Yes. Affairs — emotional or physical — are among the most painful things a marriage can face. They’re also survivable. Many couples I’ve worked with through infidelity recovery have come out with marriages that are more honest, more connected, and stronger than they were before the affair. That’s not guaranteed, and the path is real work. But it’s possible, and I’ve seen it happen. What it requires is both partners being willing to do their own part — not just the partner who had the affair.


What can we expect in the first marriage counseling session?


The first session is mostly about getting to know each other. We’ll talk about your relationship history, what’s been challenging lately, and what you’re both hoping to get out of the process. Both partners will have space to share their perspective — I’m not there to take sides, and I’ll work to make sure both of you feel heard. Many couples feel a quiet sense of relief after the first session simply from having had a structured, safe conversation. If it turns out I’m not the right fit for you, I’ll say so and help you think through alternatives.


Do both partners need to come to every session?

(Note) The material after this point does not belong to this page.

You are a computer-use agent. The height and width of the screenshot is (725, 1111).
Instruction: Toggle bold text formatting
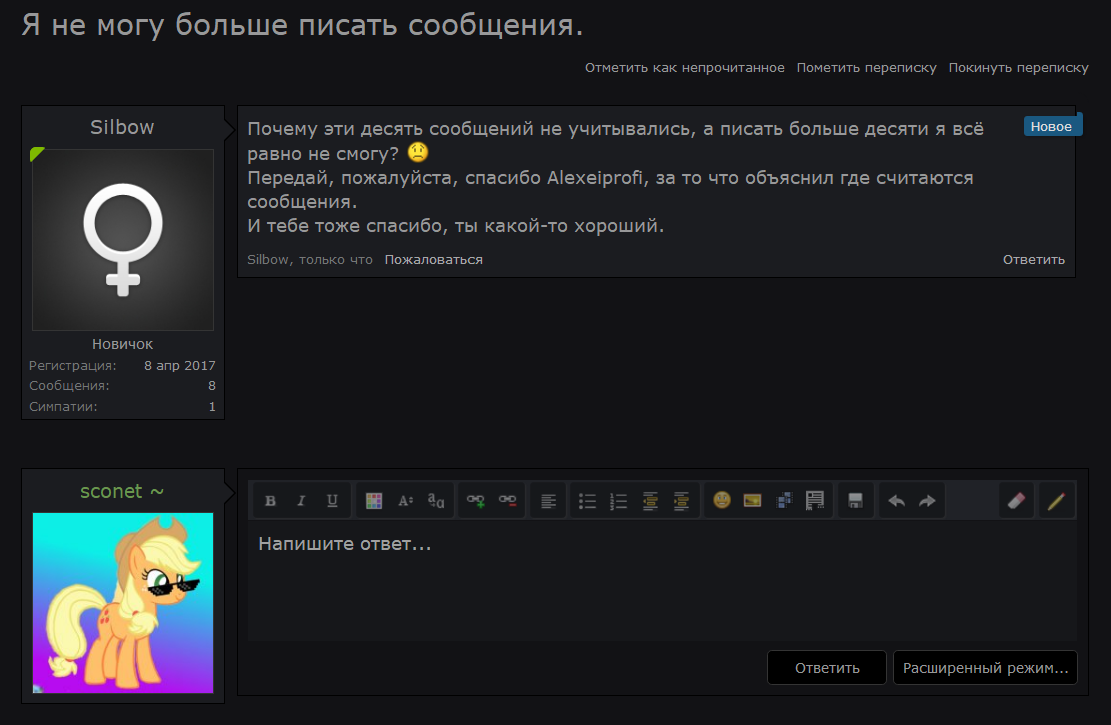270,500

In most cases, yes — couples therapy is most effective when both partners are present. Occasionally I’ll schedule an individual session with one partner as part of the process, particularly if there’s something that needs space outside the joint dynamic. We’ll talk about the structure that makes the most sense for your situation. The goal is always to serve both of you and the relationship as a whole.

What if my spouse doesn’t want to come to counseling?


This is very common, and it doesn’t mean you’re stuck. Reluctance about counseling often comes from a fear of being blamed or judged — which is worth addressing directly. It can help to frame counseling as something you’re doing as a team, not something being done to one person. Sometimes one partner starting individual counseling first opens the door. You’re also welcome to call me to talk through how best to approach that conversation with your spouse — I’m happy to help you think through it.


How long does marriage counseling take?

It varies considerably depending on what you’re working through. Some couples see significant progress in 8 to 12 sessions. Couples navigating infidelity, long-term distress, or deeply ingrained patterns tend to need a longer arc — often several months of weekly sessions before moving to less frequent check-ins. Most couples I work with meet weekly at first, then shift to every other week as we build momentum. We’ll always be transparent about where we are and what we’d recommend next.

What does marriage counseling cost, and do you take insurance?

Couples sessions are $175 per clinical hour. I’m in-network with Blue Cross Blue Shield, Cigna (Evernorth), UnitedHealthcare, and Aetna. For other insurance plans, I provide a superbill you can submit for potential out-of-network reimbursement. Coverage for couples therapy varies significantly by plan — I’d recommend calling your insurance provider directly to ask whether marriage counseling is included in your mental health benefits. And as always, I offer a free 15-minute phone consultation so you can ask questions and get a sense of the fit before committing to anything.


Do you integrate faith into marriage counseling?

When it’s meaningful to you, yes. Faith matters deeply to many of the couples I work with, and I’m trained to integrate it naturally when that’s part of your story. I have a B.A. in Religion from Wofford College and have co-led marriage ministry at my church alongside my wife. If your faith is central to your marriage, we can incorporate it into the work — including how you understand your covenant and what it means to repair and recommit within that framework. If faith isn’t part of your marriage, the work is just as effective without it. I’ll follow your lead.